W celu wspomagania procesu spalania tkanki tłuszczowej warto także wzbogacić dietę o czerwoną i zieloną herbatę, zieloną kawę oraz paloną. Pozytywne działanie mają również ostre przyprawy zawierające kapsaicynę oraz owoce i warzywa bogate w witaminę C. Witamina ta stymuluje produkcję L-karnityny, która z kolei zwiększa termogenezę.

Pierwszy etap ćwiczeń na płaski brzuch i boczki skupia się na jak najbardziej efektywnym pozbyciu się fałdek tłuszczowych z talii. Jednym z najbezpieczniej sugerowanych treningów, które pomagają osiągnąć wymarzoną talię osy, są interwały, czyli ćwiczenia o różnej intensywności i tempie. Podczas treningu interwałowego krótkotrwałe serie ćwiczeń o bardzo wysokiej intensywności przeplatają się dłuższymi seriami o umiarkowanym lub niskim wysiłku. Czas trwania poszczególnych interwałów to około 10 minut.
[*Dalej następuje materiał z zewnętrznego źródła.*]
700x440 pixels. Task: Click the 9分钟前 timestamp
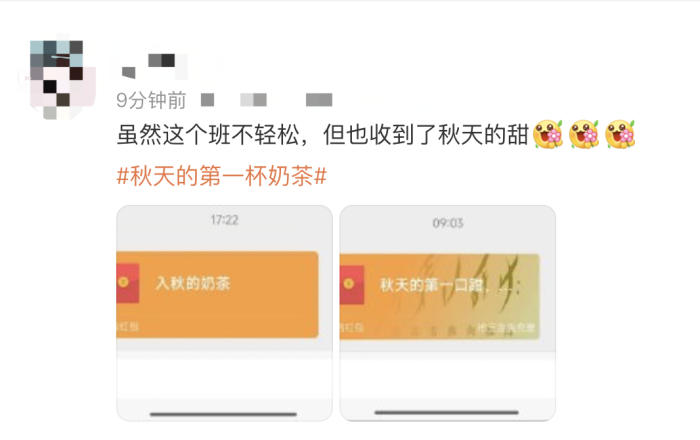[151, 100]
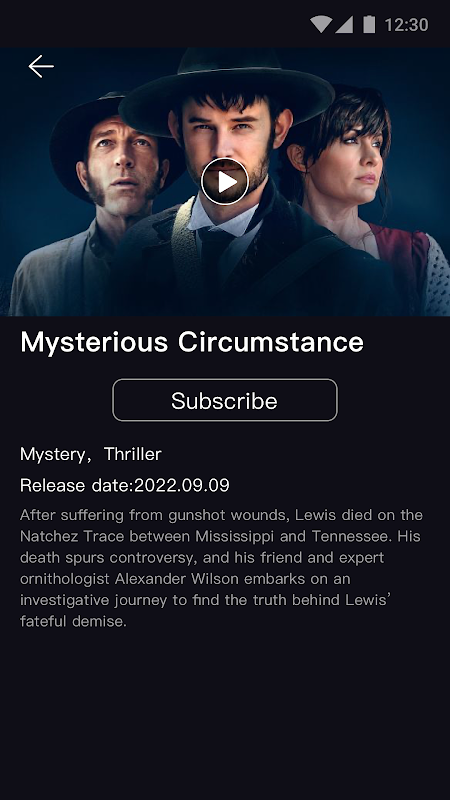Tap the Release date 2022.09.09 text

[125, 485]
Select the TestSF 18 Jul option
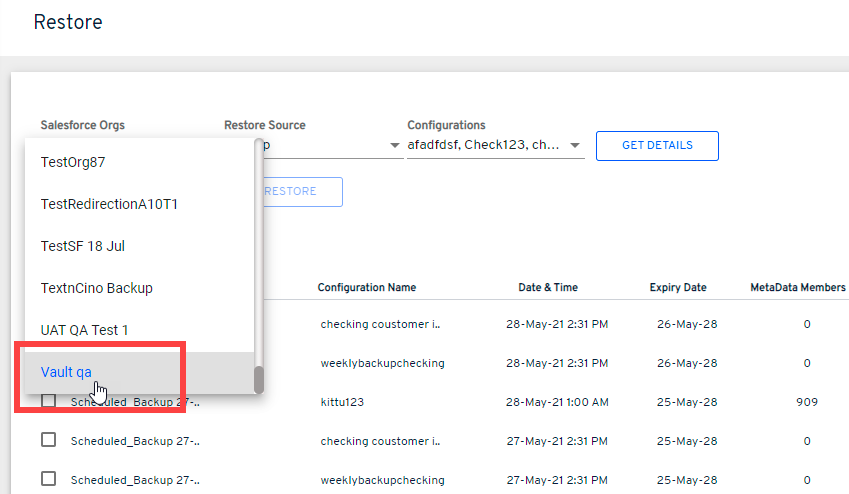849x494 pixels. tap(82, 246)
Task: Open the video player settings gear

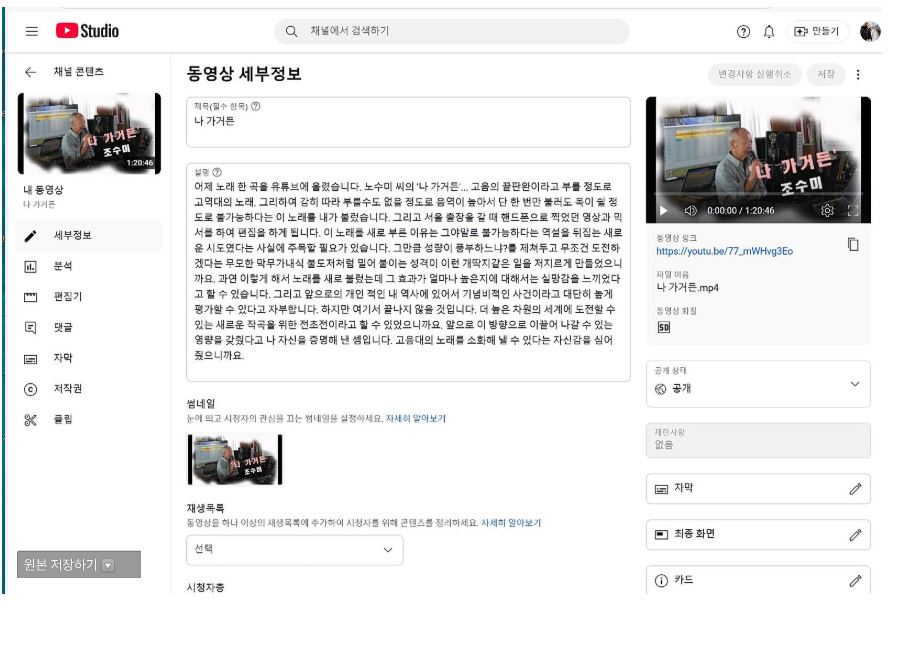Action: [x=827, y=210]
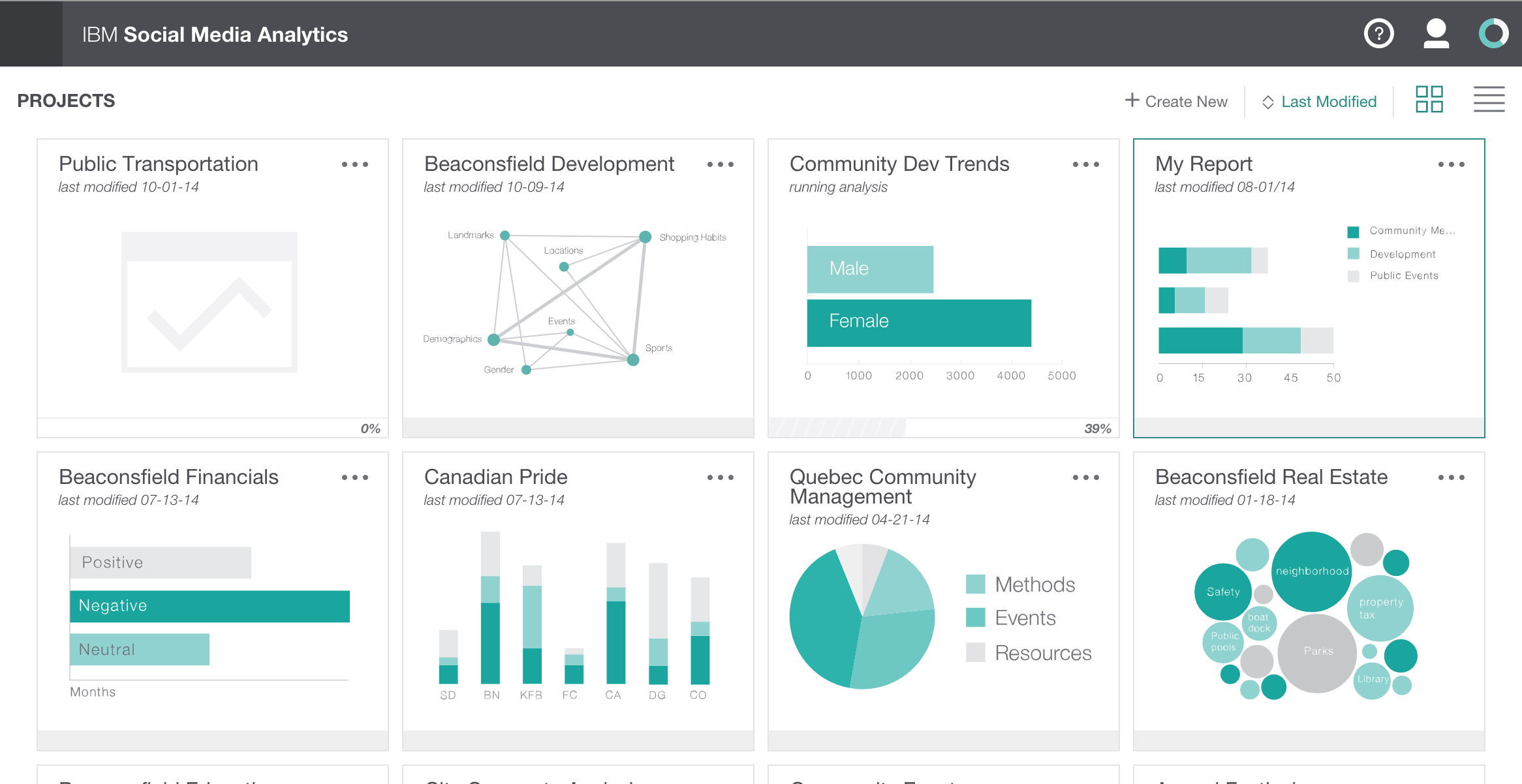Switch to list view layout
This screenshot has height=784, width=1522.
click(1489, 100)
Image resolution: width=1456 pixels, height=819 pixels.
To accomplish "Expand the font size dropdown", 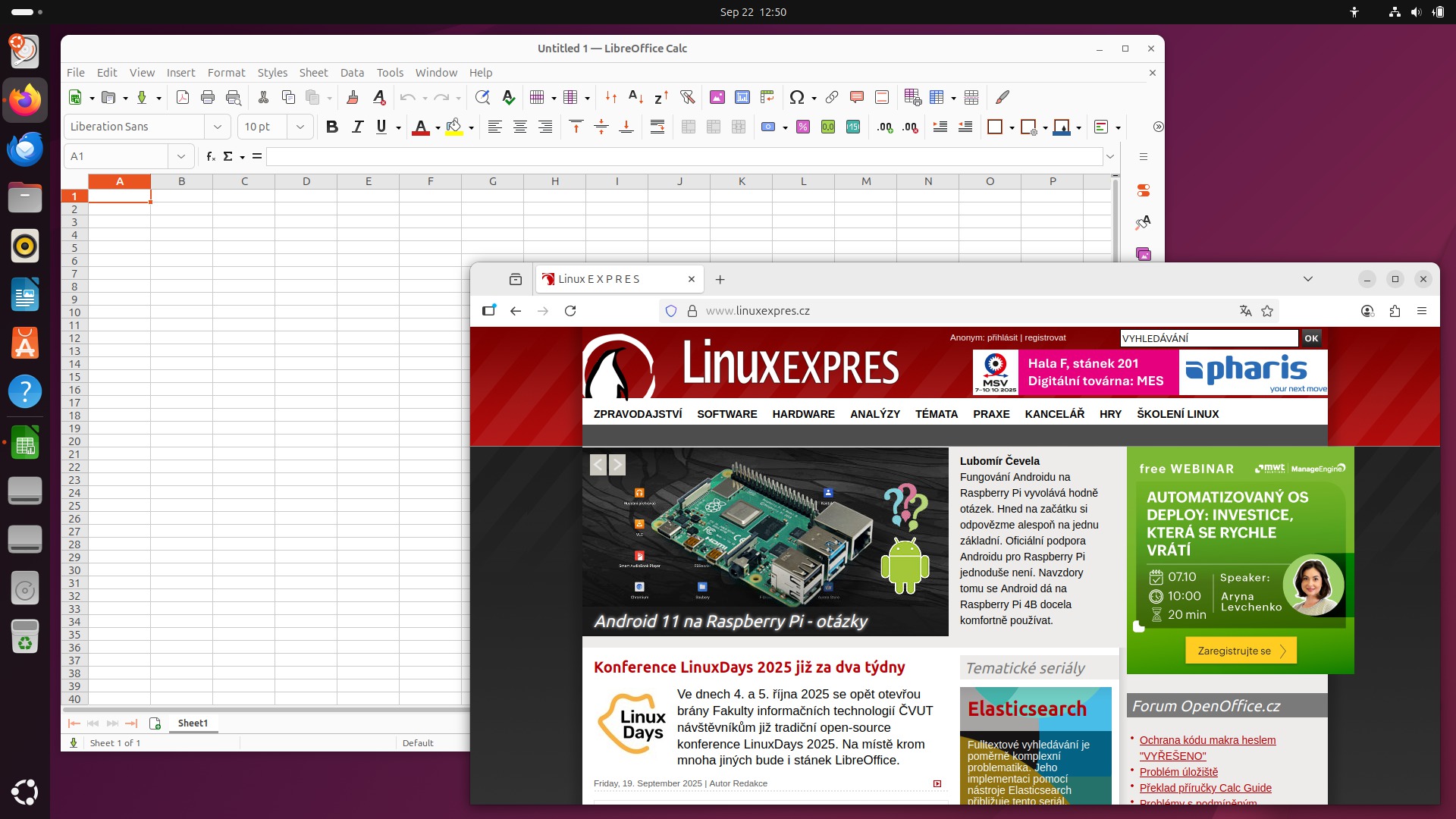I will [300, 127].
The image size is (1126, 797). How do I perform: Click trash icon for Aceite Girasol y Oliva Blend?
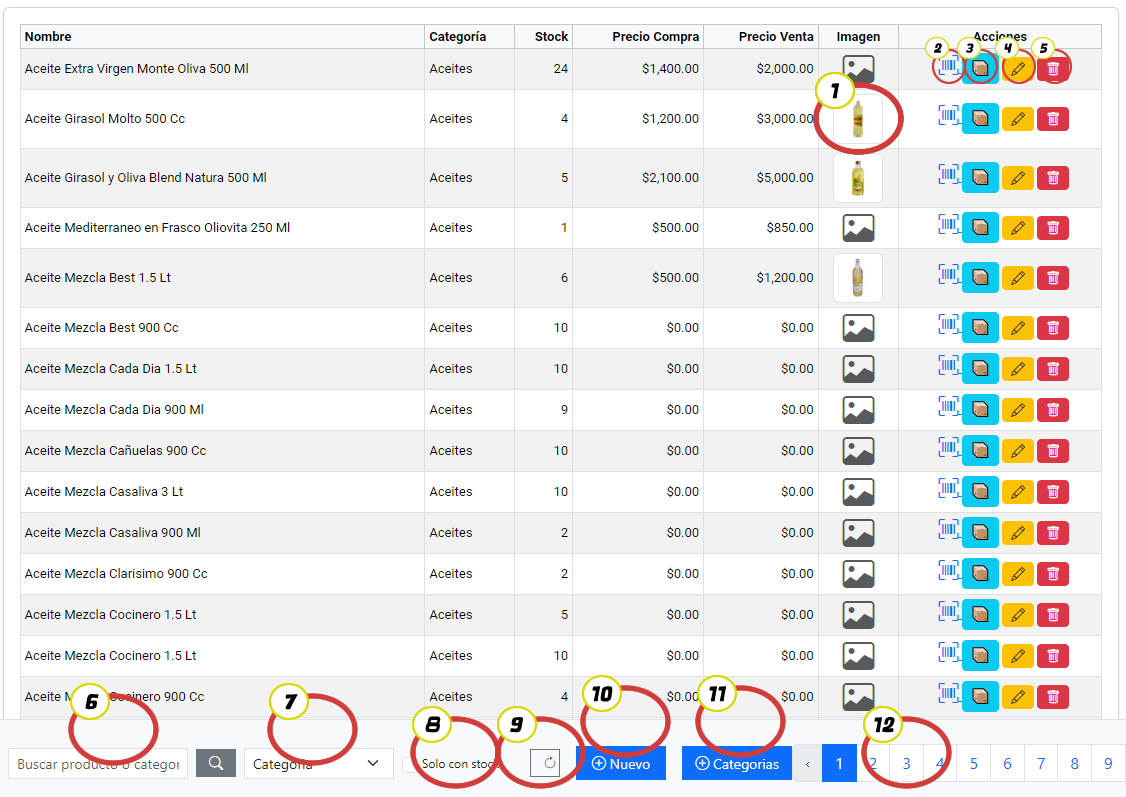pos(1052,178)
Każdy trening powinien być poprzedzony 10-minutową rozgrzewką, a po ćwiczeniach niezbędne jest kilkuminutowe wyciszenie organizmu za pomocą ćwiczeń rozciągających.

Jedną z popularniejszych form treningu interwałowego jest bieganie. Szybki bieg (sprint) o intensywności 80–90% maksymalnego tętna (HRmax), trwający około 15 sekund, powinien być przeplatany z 45-sekundowym truchtem o średniej intensywności (60 proc. HRmax). W miarę poprawy kondycji fizycznej ilość interwałów w treningu można zwiększyć.

Na szczególną uwagę zasługują domowe treningi interwałowe, takie jak HIIT (High Intensive Interval Training) oraz tabata, które polegają na przeplatających się ćwiczeniach o wysokiej i niskiej intensywności. Dużym atutem takich treningów jest fakt, że proces spalania tkanki tłuszczowej trwa nawet po zakończeniu półgodzinnego treningu.

Nieco mniej wymagający rodzaj ćwiczeń na boczki oferowany jest w klubach fitness pod nazwą Fat Burner. Składają się one z różnorodnych układów choreograficznych przeplatanych ćwiczeniami wzmacniającymi. Podczas takiego treningu wykorzystuje się od 50 do 60% maksymalnego tętna.